## MATERIAL SHOWN
☆ ☆ ☆ ☆ ☆
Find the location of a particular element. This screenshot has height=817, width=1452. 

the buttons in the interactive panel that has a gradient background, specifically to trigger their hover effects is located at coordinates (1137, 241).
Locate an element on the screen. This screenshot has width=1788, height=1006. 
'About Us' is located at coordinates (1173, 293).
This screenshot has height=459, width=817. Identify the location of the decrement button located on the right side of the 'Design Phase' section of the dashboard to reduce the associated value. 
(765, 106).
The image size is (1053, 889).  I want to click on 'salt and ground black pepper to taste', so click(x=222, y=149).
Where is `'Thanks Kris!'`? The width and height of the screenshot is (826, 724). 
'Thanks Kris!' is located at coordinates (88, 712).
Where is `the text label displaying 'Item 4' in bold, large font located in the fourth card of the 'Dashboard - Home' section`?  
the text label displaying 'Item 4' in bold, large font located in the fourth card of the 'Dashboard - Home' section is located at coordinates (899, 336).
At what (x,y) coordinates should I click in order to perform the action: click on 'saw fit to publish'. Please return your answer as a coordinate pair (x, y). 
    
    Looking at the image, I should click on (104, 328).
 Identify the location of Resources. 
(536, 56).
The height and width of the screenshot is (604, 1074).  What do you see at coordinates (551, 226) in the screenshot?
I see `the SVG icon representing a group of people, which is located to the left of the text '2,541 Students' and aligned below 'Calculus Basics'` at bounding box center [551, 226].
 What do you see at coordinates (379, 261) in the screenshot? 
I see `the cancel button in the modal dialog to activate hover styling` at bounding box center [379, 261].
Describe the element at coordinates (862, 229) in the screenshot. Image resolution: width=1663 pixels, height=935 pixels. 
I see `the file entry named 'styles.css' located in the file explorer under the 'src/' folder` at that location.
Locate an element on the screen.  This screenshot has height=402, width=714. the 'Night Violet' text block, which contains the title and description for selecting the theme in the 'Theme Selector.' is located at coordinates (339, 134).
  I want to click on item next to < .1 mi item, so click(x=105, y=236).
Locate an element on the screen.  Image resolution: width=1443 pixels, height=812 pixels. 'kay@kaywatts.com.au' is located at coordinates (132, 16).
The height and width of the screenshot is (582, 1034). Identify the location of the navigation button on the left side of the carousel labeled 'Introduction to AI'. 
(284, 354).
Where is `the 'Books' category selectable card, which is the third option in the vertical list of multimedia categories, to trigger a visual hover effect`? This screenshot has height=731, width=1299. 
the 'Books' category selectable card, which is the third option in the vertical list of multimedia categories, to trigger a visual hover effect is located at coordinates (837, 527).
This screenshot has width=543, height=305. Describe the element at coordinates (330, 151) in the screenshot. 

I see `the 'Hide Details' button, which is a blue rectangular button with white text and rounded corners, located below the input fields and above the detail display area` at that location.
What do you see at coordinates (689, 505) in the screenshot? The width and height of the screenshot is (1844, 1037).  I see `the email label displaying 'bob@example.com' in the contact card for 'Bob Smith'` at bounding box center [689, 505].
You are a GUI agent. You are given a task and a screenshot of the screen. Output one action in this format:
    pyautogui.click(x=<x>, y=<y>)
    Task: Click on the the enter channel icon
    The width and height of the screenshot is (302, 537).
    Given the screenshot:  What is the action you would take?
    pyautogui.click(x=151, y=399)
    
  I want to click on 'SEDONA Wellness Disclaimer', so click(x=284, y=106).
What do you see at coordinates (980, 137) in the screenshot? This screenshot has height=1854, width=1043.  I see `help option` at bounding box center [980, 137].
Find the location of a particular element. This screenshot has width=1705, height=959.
☆ ☆ ☆ ☆ ☆
## DIRECTIONS
Retype the listing above word for word, starting at the line containing "I want to click on item" and continuing through the line containing "Details' button, which", with both of those lines included.

## EXERCISE ANSWER
  I want to click on item next to < .1 mi item, so click(x=105, y=236).
Locate an element on the screen.  Image resolution: width=1443 pixels, height=812 pixels. 'kay@kaywatts.com.au' is located at coordinates (132, 16).
The height and width of the screenshot is (582, 1034). Identify the location of the navigation button on the left side of the carousel labeled 'Introduction to AI'. 
(284, 354).
Where is `the 'Books' category selectable card, which is the third option in the vertical list of multimedia categories, to trigger a visual hover effect`? This screenshot has height=731, width=1299. 
the 'Books' category selectable card, which is the third option in the vertical list of multimedia categories, to trigger a visual hover effect is located at coordinates (837, 527).
This screenshot has width=543, height=305. Describe the element at coordinates (330, 151) in the screenshot. 

I see `the 'Hide Details' button, which is a blue rectangular button with white text and rounded corners, located below the input fields and above the detail display area` at that location.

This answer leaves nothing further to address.